Apps not only look the way end users expect, they behave that way, too. There are three major parts of the Xamarin ecosystem. Xamarin Platform is the main developer part of Xamarin. It provides a set of runtime engines, code APIs, code samples, and virtual machines. The platform targets Android and iOS apps, Mac OS 10 applications, and the Microsoft Windows phones and tablets. Xamarin also has a Test Cloud. It provides an automatic online testing harness that automates your app testing on thousands of real devices in the Cloud.

The third major part of the system is Xamarin Insights. It is an app-monitoring service that tracks app crashes and exceptions and helps the builders know in real time what is happening with app users. Here's what we'll look at in this course. I'll cover each of these in a separate movie in this chapter, but here's the 20 second overview. Xamarin.Android is the way to build Android apps with Xamarin. You work in C#, not Java. You define your UI and activities in the usual Android way. Xamarin provides the runtime and bindings to make it all work. Xamarin.iOS provides the same benefits, except it's for iOS.

You work in C#, not Objective-C or Swift. You define your UI and views in the usual iOS way, and Xamarin does the rest. Xamarin.Forms is my favorite of the three and the one I'll spend the most time exploring. The key benefit of Xamarin.Forms is that it is truly cross platform.

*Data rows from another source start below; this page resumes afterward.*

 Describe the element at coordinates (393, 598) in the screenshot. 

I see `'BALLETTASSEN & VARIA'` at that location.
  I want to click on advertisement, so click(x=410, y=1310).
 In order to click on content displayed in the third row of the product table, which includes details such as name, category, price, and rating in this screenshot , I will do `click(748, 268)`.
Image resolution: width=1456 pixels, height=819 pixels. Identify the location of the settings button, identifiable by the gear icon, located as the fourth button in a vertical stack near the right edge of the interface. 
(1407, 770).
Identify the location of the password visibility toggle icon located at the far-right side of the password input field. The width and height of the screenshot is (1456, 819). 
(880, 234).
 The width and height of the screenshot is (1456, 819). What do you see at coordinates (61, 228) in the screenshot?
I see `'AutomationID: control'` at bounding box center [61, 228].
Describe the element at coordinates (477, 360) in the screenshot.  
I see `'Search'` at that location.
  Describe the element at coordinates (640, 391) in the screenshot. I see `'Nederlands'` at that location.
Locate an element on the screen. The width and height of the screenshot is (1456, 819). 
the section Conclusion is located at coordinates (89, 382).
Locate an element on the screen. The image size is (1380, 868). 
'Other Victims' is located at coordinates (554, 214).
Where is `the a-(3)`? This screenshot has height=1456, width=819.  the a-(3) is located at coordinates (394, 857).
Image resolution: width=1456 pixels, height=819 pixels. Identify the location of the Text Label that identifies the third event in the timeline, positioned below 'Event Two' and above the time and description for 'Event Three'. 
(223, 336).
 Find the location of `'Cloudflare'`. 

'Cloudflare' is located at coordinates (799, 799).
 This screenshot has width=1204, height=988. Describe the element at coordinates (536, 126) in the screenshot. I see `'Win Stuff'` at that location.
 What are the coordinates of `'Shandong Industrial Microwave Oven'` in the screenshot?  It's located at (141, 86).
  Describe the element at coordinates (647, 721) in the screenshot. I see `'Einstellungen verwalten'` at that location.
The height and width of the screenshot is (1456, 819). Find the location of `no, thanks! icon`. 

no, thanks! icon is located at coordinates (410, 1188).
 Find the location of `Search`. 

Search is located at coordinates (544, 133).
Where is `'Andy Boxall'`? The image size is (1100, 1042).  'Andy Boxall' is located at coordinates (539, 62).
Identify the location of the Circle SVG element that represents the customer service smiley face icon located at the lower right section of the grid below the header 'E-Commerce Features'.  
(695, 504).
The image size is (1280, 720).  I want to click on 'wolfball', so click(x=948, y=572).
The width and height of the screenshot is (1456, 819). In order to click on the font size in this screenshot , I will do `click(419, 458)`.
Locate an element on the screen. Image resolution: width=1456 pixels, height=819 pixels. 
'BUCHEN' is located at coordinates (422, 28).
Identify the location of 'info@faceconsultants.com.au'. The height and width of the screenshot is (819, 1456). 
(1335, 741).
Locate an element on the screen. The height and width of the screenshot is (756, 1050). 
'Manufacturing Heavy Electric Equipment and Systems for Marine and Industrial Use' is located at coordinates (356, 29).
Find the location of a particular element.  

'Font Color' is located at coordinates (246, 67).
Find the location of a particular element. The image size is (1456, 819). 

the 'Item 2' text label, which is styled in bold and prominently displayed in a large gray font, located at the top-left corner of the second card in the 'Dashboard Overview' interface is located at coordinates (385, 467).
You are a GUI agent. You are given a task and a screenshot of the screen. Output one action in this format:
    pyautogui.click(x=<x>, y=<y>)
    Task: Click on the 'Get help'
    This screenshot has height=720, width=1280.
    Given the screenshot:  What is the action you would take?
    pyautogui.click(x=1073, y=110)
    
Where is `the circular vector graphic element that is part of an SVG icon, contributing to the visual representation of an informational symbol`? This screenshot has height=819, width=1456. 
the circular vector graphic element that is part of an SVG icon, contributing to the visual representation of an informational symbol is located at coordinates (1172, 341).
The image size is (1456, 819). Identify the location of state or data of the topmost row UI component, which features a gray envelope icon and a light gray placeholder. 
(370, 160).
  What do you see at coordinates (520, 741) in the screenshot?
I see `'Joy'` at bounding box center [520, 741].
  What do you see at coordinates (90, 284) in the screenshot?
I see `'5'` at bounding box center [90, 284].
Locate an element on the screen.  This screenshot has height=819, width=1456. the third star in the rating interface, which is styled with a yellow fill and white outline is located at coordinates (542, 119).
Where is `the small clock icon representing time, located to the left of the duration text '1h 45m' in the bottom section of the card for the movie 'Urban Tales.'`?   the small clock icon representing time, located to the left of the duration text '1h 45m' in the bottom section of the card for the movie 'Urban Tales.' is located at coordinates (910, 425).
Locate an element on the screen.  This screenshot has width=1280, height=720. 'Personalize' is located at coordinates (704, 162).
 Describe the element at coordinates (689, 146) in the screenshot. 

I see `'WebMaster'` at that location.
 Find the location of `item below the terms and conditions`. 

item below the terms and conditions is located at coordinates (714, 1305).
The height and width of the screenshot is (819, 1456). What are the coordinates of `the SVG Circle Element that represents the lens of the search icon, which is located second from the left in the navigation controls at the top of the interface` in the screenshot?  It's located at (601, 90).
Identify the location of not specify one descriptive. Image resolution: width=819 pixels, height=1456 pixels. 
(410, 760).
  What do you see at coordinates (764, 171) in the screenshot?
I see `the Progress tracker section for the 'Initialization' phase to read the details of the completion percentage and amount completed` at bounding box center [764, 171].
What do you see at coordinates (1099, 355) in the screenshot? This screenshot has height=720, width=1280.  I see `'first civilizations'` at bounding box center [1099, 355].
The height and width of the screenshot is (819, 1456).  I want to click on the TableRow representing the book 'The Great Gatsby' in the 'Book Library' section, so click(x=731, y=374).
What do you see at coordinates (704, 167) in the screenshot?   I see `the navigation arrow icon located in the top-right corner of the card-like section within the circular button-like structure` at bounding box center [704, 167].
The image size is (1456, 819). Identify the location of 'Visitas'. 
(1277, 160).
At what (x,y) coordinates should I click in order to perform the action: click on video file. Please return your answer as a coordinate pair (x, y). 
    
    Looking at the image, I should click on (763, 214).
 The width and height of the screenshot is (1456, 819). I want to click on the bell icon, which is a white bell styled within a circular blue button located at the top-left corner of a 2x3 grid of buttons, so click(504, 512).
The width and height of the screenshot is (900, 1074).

You write shared business code for all the platforms, and you define a shared UI with the Microsoft XAML markup language. Without Forms, you needed to find three separate UI layers, one for Android, another for iOS, and yet another for Windows devices.


Let's pause here at the end of the video to consider what we've seen. Xamarin is a way to make mobile apps quickly for all platforms with a single, shared C# code base, build a custom native user interface for each platform, or use Xamarin.Forms to write a single shared user interface across platforms.